However, worry not! There is a man who has the answer; a helpful guide to living a life of happiness and independence. A mystic born out of the gloomy grey storybook setting of Manchester with a brazen spirit as old as time itself. Behold! Lend your ears as the one and only Wizard of Moz declares “world peace is none your business.”

Take it in for a moment. See? Isn’t that better?

No? Well, maybe you’re just not being cynical enough.

Morrissey, the leader singer of the Smiths, has a reputation that precedes him as a solo artist. Simply put in Morrissey’s homeland nomenclature, he can be quite a wanker. With musings that border on self-righteous and a face that exudes indignation, Morrissey carries himself above the rest of us. And why shouldn’t he when you have that much confidence in yourself?

Despite coming off as a cartoon character at times, Morrissey can be quite clever in his prose more often than not. Released last year as the lead single to the album of the same, “World Peace Is None of Your Business” is one of the finest pieces of satire found in Morrissey’s later entries in his discography. The songwriting is coy and supremely subversive in its message and delivery.

Morrissey is slyly telling the listener that their role is to just lay dormant. There is no need to be riled up by injustice and violence because you are powerless. Since you lack the money, power, and influence to enact any real change, the listener must observe on the sidelines and hope they are not caught in the crossfire next. Police and their stun guns. Government profiting on the wealth disparity of others. Protestors silenced. These are all standard because, as Morrissey sees it, that is what government is for.

Morrissey belts out the words like a civics professor, but wavy and lilting in the style he perfected and maintained for over 30 years. One cannot help but feel like they are being spoken down to, and not just because of the authoritarian lyrics. Morrissey repeats that every time you vote, you support the process. The Pope of Mope is sitting you down like a misbehaved school boy and is making sure you retain every bit of the state-sanctioned rhetoric he suffered through as a child.

Despite the heavy themes present in the song, Morrissey is having fun with the irony inherent in his message. He has seen it all and did everything his way. He’s made a career of going against the grain of society and continues to live on the fringes of popular music. He’s done more than you ever will, so what makes you think you can enact any kind of real change? His musically stylized form of negative reinforcement is so thick and sappy that he may have well written the song with a fountain pen dipped in blood and molasses.

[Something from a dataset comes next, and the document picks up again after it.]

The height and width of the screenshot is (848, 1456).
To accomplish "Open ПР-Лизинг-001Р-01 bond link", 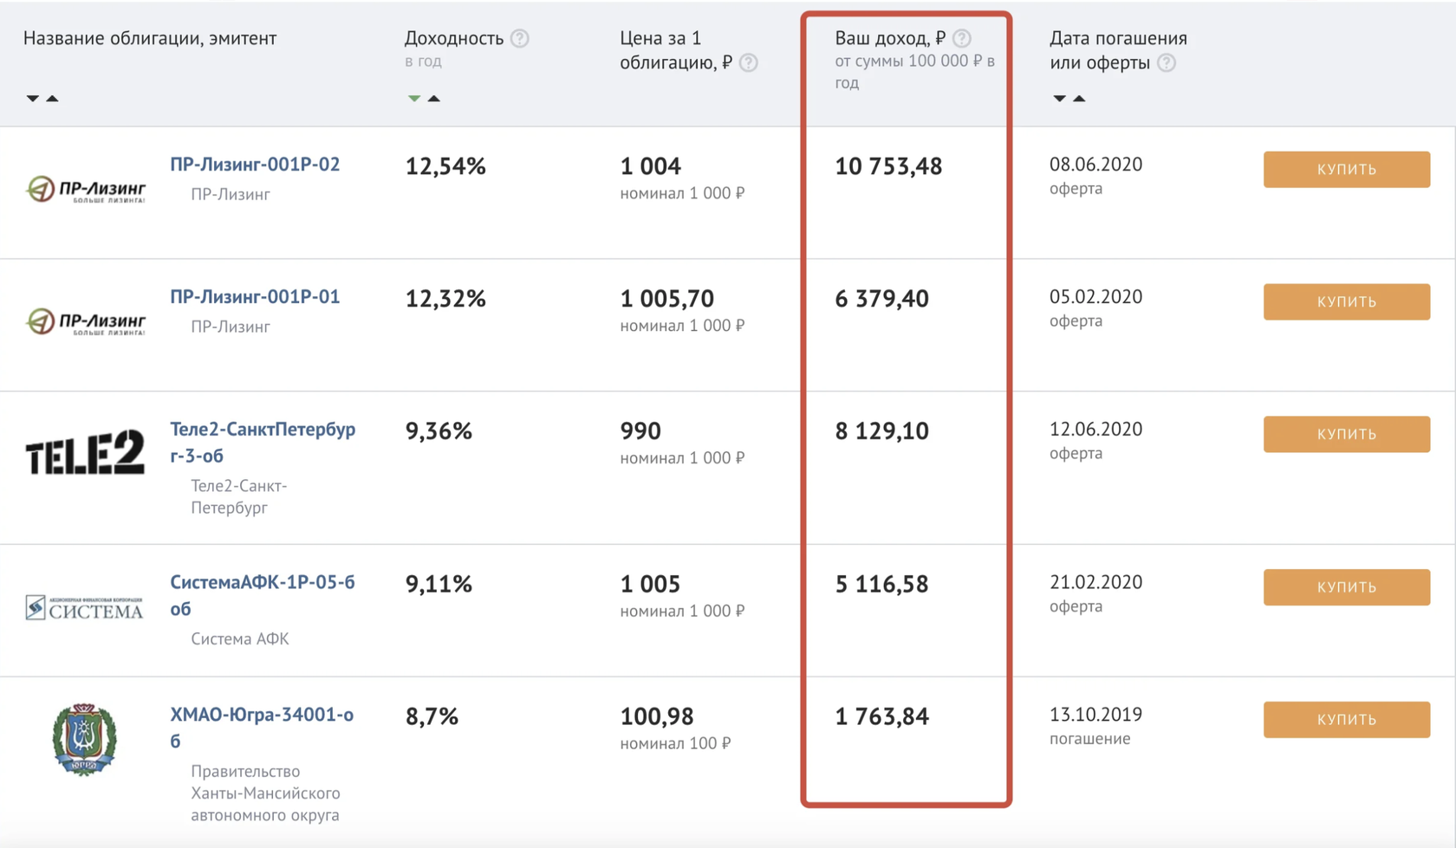I will pyautogui.click(x=255, y=297).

I find this song refreshing in some ways. In recent months, social media has been inundated with slacktivists; people who, at the moment the tragedy of the day drops, arm themselves at their keyboards and play lounge chair politics. There are a lot of people out there who are doing amazing work and I find them to be completely admirable. I think we should all look up to them. However, there are swarms of people who take credit for movements and actions because they wrote some tweets about it. I understand that it is okay sometimes to share in a victory because its effects are so far-reaching, but victories like that don’t come often. Whenever I see a new mass shooting, I’m no longer surprised. The same thing happens every time: a shooting takes place and people go online to share footage of the carnage and type that something has to be done about it. Someone somewhere has to do something about it. So, Morrissey’s branded cynicism allows me to divulge in some dark humor. In these cases, he’s telling these slacktivists to keep their noses out of the work being done by people who actually make things happen. While I hardly ever find myself aligning with Morrissey’s personal politics, I adore his unabashed and unapologetic approach to world crises in this song.